SAN ANTONIO — Lost in the shadow of LeBron James’ limp to the Heat bench with cramps late in the fourth quarter was the sight of Mario Chalmers virtually chaining himself to the bench for most Game 1 due to foul trouble.
Miami’s starting point guard had three fouls by halftime and picked up his fifth on a charging call just 35 seconds into the final period. As a result, Chalmers played just 17 minutes on the night and was hardly a factor at all, finishing with only three points and five turnovers to just one assist.
“That hurt last night, 17 minutes,” Heat coach Erik Spoelstra said on Friday. We were managing the minutes the best that we could and getting guys in and out, played nine guys and nobody played deep minutes, but those extra 15 or 16 minutes from Rio probably would have helped.”
There was a time in the second half when teammate Chris Bosh could be seen clamping a headlock on Chalmers and pulling him close and several other teammates were offering, well, loud words of advice.
“Yeah, he was trying to keep me in the game,” Chalmers said. “I was frustrated with it being the first (game). He could see I was trying to get a little frustrated with it being the first game, Game 1 of the Finals and being in foul trouble and not be able to help my team. I was getting a little frustrated. He was just trying to keep me in the game.
“They weren’t yelling at me, they was just trying to encourage me.
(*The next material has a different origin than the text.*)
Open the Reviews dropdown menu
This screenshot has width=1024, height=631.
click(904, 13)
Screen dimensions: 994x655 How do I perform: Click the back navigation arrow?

Everybody knew I was frustrated with the foul trouble I got into early, and when I got back into the game, I was trying to press as much as I could. And I was trying to get back the minutes I wasn’t playing and I was just trying to make something happen.”
Chalmers has been picking up fouls at a faster rate than normal over the past month of the playoffs. He’s had at least four fouls in three of his last nine games and it has had an effect on his play.
“Just gotta be careful with my touch fouls,” Chalmers said. “I get a lot of touch fouls and I got to figure out a way to adjust.”
“He needs to be more attentive to technique and earlier in his thought process,” Spoelstra said. “Things are happening very quickly obviously at this level of competition and your preparation before the play happens is paramount.
“Now, Rio is very important to our success. He understands that and I believe he will be better with the next game.”